The following is information from the NASL call and our professional organizations regarding options for use of remote visits during this COVID-19 restriction time. Please note that remote visits should only be used in circumstances where there is no other option. Any deviation from ONR usual protocol for supervisory or other visits should be discussed with the DOR/EDO prior to initial of the remote visit.
Utilizing audio-visual services in place of an in-person visit
This is our collaborative interpretation of comments made by Emily Yoder of CMS. Centers for Medicare & Medicaid Services (CMS) staff has stated that therapists, including PT, OT and SLPs, may provide evaluation and treatment services to patients in skilled nursing facilities (SNFs) via audiovisual devices. These services, for billing purposes, would be considered in-person services when provided in the same building as the patient. Here are some specifics:
- Click this link for the specific reference.
- The evaluating therapist must be in the same building as the patient but would not be in the same room.
- The therapist can use their phone or computer to communicate with a patient.
- The patient would be in another room with an assistant and both would communicate with the evaluating therapist. There is some disagreement as to whether the assistant needs to be there, but I will update as needed.
- This visit could serve as a supervisory visit or be used for evaluation and treatment.
- The visit would be billed under regular therapy codes depending on the services. Telehealth codes would NOT be used for this type of visit.

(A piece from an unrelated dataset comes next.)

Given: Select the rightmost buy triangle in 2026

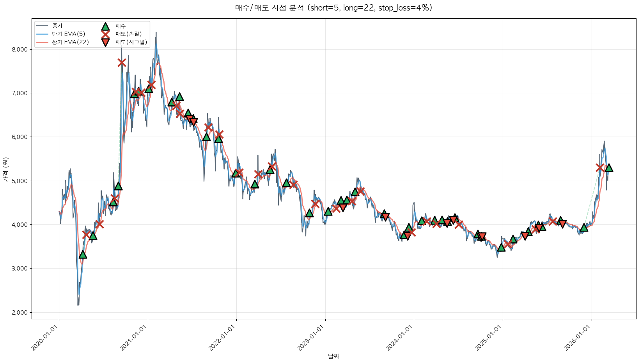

Use of delayed participation for the supervisory 10th visit
- This type of visit should be used when the evaluator cannot come on-site for the supervisory visit due to patient safety concerns related to COVID-19. Whenever possible, regular 10th visit protocol should be used with the therapist on-site and participating in the visit.
- In the case of delayed participation, the evaluator reviews the documentation remotely and speaks with the assistant who is with the patient via phone. The therapist communicates about the patient and the plan of care, provides guidance to the assistant and updates the POC remotely.
- The evaluator will document “therapist participation in treatment for the supervisory visit was not possible due to the COVID-19 pandemic and concerns for patient safety.”
- Be sure that your EDO is aware that this type of visit is being used.